Dataset excerpts
★ ★ ★ ★ ★ ★ ★

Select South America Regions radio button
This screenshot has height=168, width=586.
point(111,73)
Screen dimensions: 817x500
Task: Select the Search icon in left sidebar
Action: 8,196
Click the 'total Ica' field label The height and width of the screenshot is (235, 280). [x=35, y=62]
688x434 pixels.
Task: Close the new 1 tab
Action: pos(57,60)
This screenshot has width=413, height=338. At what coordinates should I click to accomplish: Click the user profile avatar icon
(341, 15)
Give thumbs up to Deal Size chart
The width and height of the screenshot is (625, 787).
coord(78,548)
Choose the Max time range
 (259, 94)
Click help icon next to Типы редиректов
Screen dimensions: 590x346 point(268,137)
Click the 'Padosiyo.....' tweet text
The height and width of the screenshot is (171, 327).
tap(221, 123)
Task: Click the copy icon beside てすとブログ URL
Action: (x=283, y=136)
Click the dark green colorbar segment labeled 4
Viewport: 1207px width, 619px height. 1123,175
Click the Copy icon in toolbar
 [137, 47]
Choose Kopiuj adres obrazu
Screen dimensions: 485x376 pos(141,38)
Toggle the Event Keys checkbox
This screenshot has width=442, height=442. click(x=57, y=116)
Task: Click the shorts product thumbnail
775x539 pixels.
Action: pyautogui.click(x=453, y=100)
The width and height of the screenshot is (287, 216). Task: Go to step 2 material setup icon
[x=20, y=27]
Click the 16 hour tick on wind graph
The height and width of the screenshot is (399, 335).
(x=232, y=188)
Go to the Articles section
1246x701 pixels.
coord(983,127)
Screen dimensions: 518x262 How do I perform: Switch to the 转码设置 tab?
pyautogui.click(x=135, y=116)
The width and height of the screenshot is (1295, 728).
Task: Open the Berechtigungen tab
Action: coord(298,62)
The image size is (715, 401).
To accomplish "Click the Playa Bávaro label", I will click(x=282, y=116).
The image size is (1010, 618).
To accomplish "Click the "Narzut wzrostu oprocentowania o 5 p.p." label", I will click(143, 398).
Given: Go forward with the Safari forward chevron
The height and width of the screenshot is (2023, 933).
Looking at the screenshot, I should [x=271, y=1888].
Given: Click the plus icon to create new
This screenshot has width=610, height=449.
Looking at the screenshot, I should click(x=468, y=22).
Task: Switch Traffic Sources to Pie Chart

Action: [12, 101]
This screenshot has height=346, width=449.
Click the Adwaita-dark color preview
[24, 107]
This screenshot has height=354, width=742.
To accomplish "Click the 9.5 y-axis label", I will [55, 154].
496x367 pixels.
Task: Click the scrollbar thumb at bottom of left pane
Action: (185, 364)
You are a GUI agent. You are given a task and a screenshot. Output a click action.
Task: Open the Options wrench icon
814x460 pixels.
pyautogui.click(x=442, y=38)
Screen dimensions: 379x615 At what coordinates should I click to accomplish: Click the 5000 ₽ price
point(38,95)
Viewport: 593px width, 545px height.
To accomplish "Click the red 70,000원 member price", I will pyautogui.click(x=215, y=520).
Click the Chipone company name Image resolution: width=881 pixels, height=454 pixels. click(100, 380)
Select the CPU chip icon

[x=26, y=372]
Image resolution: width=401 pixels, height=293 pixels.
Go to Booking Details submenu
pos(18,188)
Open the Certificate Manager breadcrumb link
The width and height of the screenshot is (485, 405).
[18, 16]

★ ★ ★ ★ ★ ★ ★

• What the exercise asks: Which lines of the data hold the string "resolution"? Return each of them.

• Output:
Click the Chipone company name Image resolution: width=881 pixels, height=454 pixels. click(100, 380)
Image resolution: width=401 pixels, height=293 pixels.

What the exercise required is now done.